«Хоть в Лувре виси, в Союз художников не возьмут». Художник и куратор Андрей Дурейко о беларусском коллаборационизме и украинских выставках


Андрей Дурейко уже 25 лет живет в Дюссельдорфе. Пока мы обстоятельно обсуждаем вынужденный выезд беларусской культуры за границу и предлагаем рецепты выживания, художник и куратор представляет сознательную, еще и успешную, эмиграцию. Он не только автор инсталляций, интервенций и росписей – Андрей как куратор участвует в крупных проектах, которые показывают беларусское искусство за рубежом. «ZBOR. Движение беларусского искусства» в Белостоке и Киеве, «Каждый день» в Киеве, «Open City. War Art» в Люблине. За последний год он стал куратором пяти украинских проектов. «Белсат» побеседовал с Андреем Дурейко об отношении в Беларуси к современному искусству и арт-коллаборации.
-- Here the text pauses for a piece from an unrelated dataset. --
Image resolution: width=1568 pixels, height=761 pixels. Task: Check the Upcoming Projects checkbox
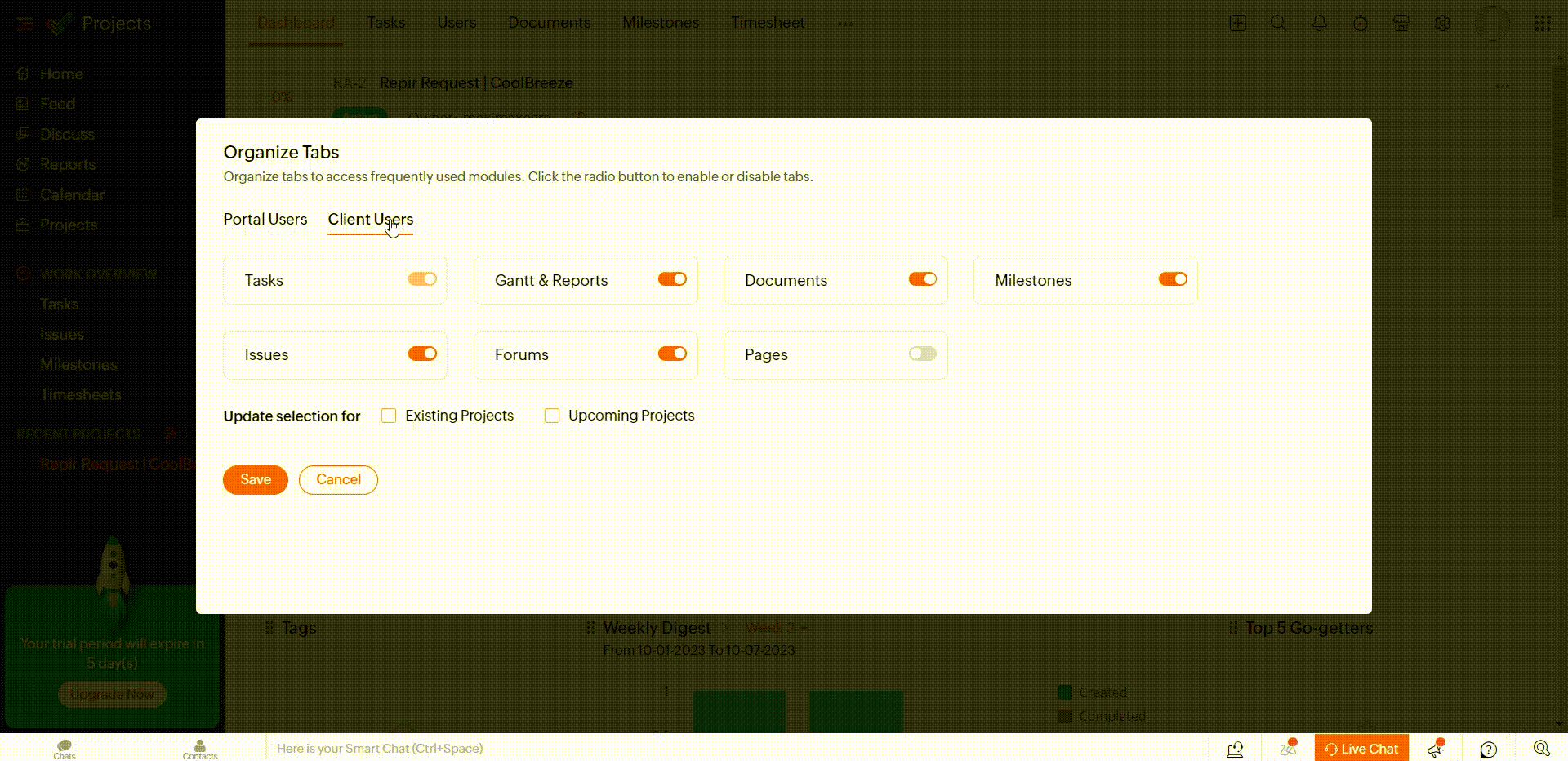(x=552, y=416)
Андрей Дурейко на Конгрессе беларусской культуры в эмиграции.
Фото: ІнБелКульт 2.0 / Inbelkult 2.0 / Facebook

«Есть потребность показывать культуру, за которую люди как раз и воюют»

– Как куратор и координатор ты за год поучаствовал в пяти выставках украинского искусства. Почему украинское искусство?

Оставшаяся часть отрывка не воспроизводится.